Whilst we deny a true care for self and the community, the same contributing factors for heart disease, diabetes and domestic violence continue to spew forth more deaths from these very conditions during this time of restrictions and social isolation as mandated and recommended by the government in response to COVID-19. Globally this spells a medical and economic disaster that many recognise will be a reality very soon. These people with the conditions mentioned above, require medical support and care. Reducing access to this needed medical care will delay intervention and preventative measures.

So … why is this happening on a larger scale? It may appear too bold to ask: Could this be a convenient retreat for some? A way to retreat from society and our responsibilities?

But if this is indeed the case, what responsibility are we really avoiding?

Current regulations and shutting down businesses and communities in order to ‘safeguard’ people during acute phases of the COVID-19 outbreak is not what is argued here. What is presented here is the question of why do we find it so hard to activate changes to look after ourselves and our own health and well-being (in terms of heart disease, cancer, diabetes, domestic violence etc)?

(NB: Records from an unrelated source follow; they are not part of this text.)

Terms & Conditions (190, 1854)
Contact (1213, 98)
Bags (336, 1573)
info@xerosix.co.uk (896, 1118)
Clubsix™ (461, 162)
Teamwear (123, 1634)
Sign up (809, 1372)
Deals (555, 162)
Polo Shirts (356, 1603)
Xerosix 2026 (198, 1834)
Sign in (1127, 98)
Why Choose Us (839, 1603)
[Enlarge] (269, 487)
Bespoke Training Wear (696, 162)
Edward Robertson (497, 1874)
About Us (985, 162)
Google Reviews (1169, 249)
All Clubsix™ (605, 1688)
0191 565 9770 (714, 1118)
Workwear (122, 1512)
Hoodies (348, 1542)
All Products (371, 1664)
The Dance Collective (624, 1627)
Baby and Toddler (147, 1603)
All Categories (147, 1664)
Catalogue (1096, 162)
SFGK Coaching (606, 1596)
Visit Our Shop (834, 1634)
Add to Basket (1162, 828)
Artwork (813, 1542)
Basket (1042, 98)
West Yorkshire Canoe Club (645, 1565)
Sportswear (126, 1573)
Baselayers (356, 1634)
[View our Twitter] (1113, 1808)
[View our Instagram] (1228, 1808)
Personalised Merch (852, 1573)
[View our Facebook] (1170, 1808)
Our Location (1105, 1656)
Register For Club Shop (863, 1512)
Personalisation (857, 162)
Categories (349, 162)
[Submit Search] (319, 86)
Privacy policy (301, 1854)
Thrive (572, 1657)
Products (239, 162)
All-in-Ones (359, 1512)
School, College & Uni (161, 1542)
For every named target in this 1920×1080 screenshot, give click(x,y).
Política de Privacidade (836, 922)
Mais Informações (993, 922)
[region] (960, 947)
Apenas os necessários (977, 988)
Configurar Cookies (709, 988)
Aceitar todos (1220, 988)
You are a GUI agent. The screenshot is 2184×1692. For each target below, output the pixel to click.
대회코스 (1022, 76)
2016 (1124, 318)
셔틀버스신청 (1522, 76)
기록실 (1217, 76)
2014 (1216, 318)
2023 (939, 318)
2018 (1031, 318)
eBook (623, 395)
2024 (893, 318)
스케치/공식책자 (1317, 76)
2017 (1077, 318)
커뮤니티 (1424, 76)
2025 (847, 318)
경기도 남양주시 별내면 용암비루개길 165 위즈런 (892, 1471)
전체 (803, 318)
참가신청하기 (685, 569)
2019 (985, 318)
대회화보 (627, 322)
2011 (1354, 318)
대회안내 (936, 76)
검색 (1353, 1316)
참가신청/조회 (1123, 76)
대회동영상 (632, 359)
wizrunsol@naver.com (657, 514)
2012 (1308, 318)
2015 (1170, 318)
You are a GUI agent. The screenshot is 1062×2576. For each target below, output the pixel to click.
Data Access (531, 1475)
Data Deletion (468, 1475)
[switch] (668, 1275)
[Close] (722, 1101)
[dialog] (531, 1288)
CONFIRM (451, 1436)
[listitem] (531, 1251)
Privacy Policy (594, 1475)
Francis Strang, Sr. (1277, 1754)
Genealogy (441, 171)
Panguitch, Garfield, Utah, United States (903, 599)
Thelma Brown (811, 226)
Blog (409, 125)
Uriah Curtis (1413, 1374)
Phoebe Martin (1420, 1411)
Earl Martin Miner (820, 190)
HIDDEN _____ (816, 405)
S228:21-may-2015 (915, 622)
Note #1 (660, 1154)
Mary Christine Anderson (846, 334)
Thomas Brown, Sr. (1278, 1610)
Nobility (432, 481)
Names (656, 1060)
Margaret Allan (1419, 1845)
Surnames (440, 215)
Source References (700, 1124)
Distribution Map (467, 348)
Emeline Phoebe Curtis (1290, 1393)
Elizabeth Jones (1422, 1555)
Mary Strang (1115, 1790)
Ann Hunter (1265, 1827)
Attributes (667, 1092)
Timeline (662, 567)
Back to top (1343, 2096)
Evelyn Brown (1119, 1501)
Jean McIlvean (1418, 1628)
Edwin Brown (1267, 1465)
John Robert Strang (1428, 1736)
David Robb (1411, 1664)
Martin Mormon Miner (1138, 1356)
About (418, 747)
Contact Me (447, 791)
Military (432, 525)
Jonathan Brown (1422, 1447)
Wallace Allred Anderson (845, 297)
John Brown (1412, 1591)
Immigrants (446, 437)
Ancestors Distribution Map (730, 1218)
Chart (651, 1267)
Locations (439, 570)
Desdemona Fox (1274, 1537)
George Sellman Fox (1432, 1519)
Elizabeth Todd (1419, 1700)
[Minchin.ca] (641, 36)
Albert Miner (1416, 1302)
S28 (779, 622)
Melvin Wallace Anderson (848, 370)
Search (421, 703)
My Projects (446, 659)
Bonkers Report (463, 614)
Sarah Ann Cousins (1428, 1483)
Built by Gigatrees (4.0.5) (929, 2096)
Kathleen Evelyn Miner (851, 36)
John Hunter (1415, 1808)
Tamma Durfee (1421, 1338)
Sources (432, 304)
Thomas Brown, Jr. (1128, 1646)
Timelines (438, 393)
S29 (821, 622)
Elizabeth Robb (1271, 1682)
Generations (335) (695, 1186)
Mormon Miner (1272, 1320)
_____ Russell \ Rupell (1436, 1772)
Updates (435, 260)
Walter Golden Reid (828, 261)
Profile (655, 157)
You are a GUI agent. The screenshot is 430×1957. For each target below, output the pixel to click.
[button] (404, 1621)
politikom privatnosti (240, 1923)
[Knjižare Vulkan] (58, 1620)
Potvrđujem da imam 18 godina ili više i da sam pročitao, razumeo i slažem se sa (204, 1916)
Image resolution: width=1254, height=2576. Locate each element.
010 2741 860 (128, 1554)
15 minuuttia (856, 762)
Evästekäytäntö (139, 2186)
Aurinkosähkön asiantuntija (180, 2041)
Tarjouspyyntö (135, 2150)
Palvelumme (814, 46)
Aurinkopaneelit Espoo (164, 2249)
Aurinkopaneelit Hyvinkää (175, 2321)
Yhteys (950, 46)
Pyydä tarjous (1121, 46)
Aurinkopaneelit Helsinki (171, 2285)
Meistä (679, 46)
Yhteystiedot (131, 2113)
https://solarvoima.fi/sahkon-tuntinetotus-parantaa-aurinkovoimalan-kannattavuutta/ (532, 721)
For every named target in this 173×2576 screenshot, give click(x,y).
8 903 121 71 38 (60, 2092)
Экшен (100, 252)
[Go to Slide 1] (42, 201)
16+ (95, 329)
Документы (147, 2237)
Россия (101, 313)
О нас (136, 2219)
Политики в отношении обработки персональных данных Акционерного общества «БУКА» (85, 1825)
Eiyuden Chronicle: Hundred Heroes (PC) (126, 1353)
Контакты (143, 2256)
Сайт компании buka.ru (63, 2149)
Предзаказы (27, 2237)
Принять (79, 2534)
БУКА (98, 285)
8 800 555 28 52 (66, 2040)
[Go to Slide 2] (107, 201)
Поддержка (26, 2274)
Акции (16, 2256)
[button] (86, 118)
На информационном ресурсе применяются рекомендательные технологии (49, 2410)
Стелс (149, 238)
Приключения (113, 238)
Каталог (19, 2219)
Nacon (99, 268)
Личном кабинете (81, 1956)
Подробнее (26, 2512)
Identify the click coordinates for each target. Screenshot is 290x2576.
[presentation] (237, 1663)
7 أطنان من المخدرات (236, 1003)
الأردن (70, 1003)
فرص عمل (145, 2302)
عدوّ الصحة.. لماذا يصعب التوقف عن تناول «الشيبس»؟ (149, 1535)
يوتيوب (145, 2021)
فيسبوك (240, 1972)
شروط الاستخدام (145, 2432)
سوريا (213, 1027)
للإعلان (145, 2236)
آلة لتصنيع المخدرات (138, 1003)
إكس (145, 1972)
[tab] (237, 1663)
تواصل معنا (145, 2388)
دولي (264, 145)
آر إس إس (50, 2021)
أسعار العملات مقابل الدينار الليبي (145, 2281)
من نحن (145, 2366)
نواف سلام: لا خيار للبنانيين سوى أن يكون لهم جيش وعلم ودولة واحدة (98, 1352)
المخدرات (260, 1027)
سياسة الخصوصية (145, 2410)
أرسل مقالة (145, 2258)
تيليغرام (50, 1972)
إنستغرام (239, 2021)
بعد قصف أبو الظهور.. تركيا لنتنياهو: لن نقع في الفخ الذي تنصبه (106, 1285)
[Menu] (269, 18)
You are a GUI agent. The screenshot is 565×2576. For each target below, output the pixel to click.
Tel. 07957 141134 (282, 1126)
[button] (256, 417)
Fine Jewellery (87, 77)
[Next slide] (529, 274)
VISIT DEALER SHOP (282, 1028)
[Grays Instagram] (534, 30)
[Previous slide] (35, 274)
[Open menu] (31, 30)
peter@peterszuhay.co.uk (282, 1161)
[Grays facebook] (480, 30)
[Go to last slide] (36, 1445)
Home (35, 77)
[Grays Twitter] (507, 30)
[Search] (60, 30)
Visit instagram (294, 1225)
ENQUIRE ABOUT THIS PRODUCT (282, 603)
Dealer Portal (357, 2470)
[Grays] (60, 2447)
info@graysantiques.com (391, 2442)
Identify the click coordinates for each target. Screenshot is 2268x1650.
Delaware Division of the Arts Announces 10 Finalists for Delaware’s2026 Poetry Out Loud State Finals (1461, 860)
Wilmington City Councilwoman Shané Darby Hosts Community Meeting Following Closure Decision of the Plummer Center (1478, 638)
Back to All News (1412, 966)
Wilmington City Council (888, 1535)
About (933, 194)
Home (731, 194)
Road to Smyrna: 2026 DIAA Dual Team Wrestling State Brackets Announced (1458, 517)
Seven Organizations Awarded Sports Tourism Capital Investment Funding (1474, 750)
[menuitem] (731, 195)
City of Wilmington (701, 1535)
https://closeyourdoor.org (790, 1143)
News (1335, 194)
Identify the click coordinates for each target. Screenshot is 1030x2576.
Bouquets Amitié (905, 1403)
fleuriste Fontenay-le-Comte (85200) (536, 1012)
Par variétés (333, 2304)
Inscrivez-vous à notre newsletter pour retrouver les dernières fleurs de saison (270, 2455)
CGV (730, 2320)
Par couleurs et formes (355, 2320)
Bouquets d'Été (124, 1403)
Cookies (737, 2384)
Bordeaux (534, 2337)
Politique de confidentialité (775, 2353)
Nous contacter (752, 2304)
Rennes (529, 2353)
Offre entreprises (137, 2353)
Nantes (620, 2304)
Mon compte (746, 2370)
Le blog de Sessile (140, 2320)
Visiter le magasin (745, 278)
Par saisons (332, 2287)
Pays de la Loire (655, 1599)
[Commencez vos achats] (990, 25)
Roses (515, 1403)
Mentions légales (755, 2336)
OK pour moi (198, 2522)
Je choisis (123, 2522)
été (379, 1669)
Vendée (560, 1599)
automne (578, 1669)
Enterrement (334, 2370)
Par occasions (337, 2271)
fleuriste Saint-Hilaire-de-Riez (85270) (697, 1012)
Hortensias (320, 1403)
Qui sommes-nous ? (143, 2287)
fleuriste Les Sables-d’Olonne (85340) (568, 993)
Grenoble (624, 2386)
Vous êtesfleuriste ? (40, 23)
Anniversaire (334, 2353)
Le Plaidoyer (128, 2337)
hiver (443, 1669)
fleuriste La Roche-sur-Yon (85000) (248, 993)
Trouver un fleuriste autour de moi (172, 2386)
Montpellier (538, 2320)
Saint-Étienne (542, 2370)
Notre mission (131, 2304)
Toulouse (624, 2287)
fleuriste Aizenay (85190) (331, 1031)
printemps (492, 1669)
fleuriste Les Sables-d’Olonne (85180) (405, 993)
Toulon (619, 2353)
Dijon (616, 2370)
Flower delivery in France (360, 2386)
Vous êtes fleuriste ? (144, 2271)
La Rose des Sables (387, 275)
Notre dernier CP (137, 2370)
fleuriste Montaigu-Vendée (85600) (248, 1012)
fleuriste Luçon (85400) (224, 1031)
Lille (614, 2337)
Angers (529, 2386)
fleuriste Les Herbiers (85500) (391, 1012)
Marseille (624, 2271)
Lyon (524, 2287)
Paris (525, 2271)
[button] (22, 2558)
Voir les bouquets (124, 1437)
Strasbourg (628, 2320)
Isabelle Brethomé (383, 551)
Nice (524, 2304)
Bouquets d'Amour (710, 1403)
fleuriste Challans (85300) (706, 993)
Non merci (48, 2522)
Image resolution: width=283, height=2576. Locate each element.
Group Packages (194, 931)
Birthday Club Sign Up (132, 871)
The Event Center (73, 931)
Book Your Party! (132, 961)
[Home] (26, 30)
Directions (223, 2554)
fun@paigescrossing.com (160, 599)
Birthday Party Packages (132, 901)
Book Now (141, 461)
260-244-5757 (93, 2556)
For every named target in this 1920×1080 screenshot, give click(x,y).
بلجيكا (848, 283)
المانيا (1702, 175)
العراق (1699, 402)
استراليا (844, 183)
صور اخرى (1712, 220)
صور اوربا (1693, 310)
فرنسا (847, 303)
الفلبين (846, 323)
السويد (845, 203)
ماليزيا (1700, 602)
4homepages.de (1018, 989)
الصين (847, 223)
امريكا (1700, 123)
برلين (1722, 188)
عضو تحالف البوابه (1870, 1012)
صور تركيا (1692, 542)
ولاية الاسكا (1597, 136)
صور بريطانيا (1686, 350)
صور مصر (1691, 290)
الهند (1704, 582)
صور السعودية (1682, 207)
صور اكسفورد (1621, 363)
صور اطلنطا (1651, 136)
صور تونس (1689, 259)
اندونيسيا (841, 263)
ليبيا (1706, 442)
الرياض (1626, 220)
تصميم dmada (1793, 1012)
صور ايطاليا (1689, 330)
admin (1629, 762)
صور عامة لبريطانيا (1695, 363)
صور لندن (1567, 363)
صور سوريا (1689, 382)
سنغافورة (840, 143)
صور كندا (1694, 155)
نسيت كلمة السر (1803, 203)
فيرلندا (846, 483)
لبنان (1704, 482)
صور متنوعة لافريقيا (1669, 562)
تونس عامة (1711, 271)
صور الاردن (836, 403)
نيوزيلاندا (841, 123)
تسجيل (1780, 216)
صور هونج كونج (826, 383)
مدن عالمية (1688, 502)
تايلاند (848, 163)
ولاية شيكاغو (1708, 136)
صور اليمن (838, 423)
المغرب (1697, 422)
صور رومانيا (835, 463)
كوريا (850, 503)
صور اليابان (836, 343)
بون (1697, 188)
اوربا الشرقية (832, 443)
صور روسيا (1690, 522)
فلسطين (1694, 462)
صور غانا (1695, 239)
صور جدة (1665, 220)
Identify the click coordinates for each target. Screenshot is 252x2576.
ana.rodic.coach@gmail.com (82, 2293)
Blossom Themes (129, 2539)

If we applied the same diligence to addressing heart disease alone as we have in dealing with COVID-19, you could imagine the whole world grinding to a halt until such time that we together worked out what is the cause and then acted to significantly reduce the number of cases. And knowing that lifestyle changes such as nutrition, exercise as well as a community connection are here paramount for conditions such as a heart disease, there is ample evidence from various sources including the Roseto study that would support us with making these changes.

In consideration of this, perhaps the government mandate would be: Wash your hands for 30 seconds

eat your vegetables

cut back on sugar and alcohol


deeply connect with those around you.